If there is any sense of fluidity of identity, I think it would have been a factor of my age. Part of the drama of the “father-poems” in Acrimony are these last, diminishing oscillations between boy and man, mother and father, rebellion and consent. They’re poems I wrote in my mid-twenties about – many of them – my “high teens”... I was writing an elegy to a feminine self that couldn’t survive. You know, “‘Certainly Madam’” and all that! I really think that’s the only exception; apart from that, I have an overwhelmingly strong sense of who I am. After all, what else is there to hang on to, or to offer the reader?
FB: Thinking of, say, a poem such as ‘Albion Market’, is Englishness, or nationality, ultimately no more (or less) than a commodity?
MH: To me, that’s especially true of England. Maybe because it’s fairly recently discovered itself as a commodity, and is now flogging itself for all it’s worth. I should say that these things are poems, though, and not opportunities for me to pontificate. I hate pontification. I start off with things, pictures, sights and smells. ‘Albion Market’ is a poem about the way the Kilburn High Road presented itself to me in the early 1980s – it’s not me telling England what I think about it, not initially anyway, not by design.

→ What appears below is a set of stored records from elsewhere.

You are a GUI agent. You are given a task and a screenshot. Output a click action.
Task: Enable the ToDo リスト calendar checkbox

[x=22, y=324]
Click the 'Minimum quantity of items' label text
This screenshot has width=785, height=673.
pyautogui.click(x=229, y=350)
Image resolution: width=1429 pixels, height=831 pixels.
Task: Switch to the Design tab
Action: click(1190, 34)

But yes. The idea of studying in Cambridge now is just miserable. Like studying in a High Street. You would just feel poor and dirty, you couldn’t feel the place was yours, the way you still could in the 1970s, before it was lifted to look like Oxford. “Dark as only Cambridge could be”, I remember from Douglas Day’s life of Malcolm Lowry. Brodsky said when they scrubbed the Houses of Parliament, it was to make it look the colour of a cup of tea. Or Gatwick, which is like an airport in denial. American airports are like bus stations – they hose people through. It may be frantic, but it seems honest. Gatwick is just low. I think Glyn Maxwell put it beautifully: “England is the same,/ cheering to order, set in its new ways/ it thinks are immemorial.”
FB: What are your literary enthusiasms? Have they also been “usable” influences?
MH: Well, the background – not least, the family background – is prose, and I think I read more fiction more hopefully than most poets do, partly for reviewing, of course, but I always have done. I don’t think poetry on its own is probably very nutritious. (I don’t understand why, in the courses we teach in Florida, the poets read only poetry, and the prosers [my colleague Padgett Powell’s word] only prose. They ought to switch, at least some of the time – except that all of them need to read massively more anyway.) And then, things after 1900, say. I don’t have the kind of historical imagination that brings older things to life.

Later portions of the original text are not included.